Completely agree with JCS3F. In fact, one of the best "thrillers" I've ever read - but focuses primarily on the fall, and not so much on the resurrection. I think some historical insight might have been useful and beneficial too, touching on the start of the US auto industry and the role of quality and the fact that exactly the same mistakes were made 25 years previously. Still - a real page-turner and impressively accessible.
This was a great read! It gave me a better understanding of all the the things that had to go wrong for GM and Chrysler to fail so tremendously and the amazing insight and risks of Ford (the company and the man Bill Ford) to rebuild without needing to declare bankruptcy.

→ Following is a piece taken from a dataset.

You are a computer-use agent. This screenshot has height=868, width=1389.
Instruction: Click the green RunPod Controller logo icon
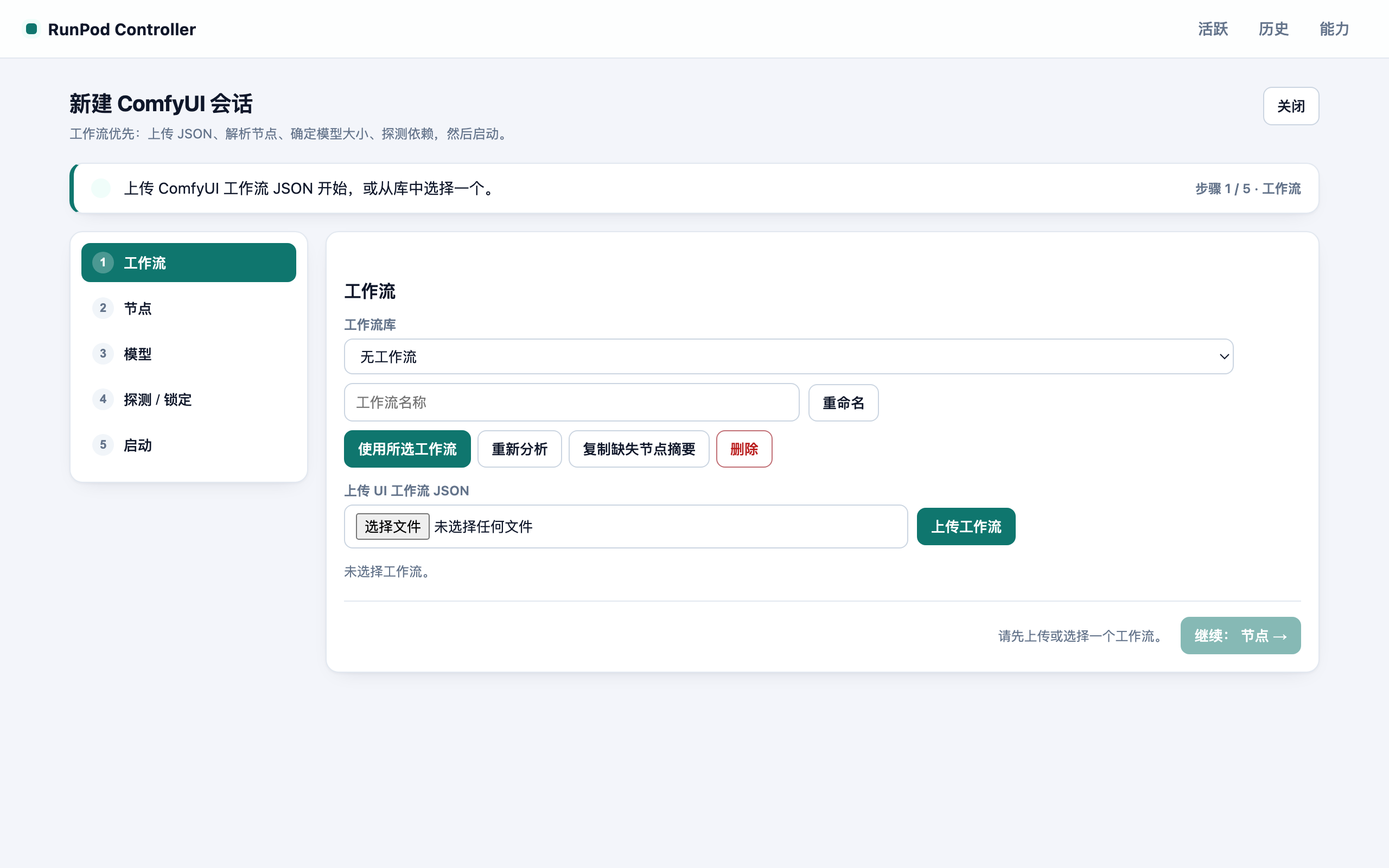(31, 29)
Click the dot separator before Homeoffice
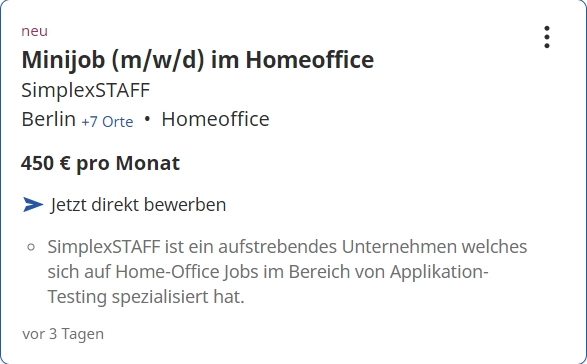The image size is (587, 364). (x=147, y=119)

Insightful and exhaustive overview of the structural constraints and poor business decisions that led to the bankruptcy of GM and Chrysler. The author has clearly gained access to the most important men in the automotive business and the result is an inside look at the drama leading up to the emergence of GM and Chrysler from Chapter 11 in 2009. Very little time, however, is spent on the "resurrection" of GM and Chrysler and access to pivotal characters, such as Ed Whitaker and Dan Akerson, slows to a trickle once the companies emerge. This is the more interesting part of the story and Vlasic covers it in less than 50 pages. Also, after the hiring of Mulally, Once Upon a Car reads like a long-form ad for Ford, ignoring issues with the Mercury brand (terminated) and a lack of traction for Lincoln. Well worth the read, however, since the author does an excellent job of detailing the strategies, trials, tribulations, and triumphs of the Big Three down to an impressively microscopic level.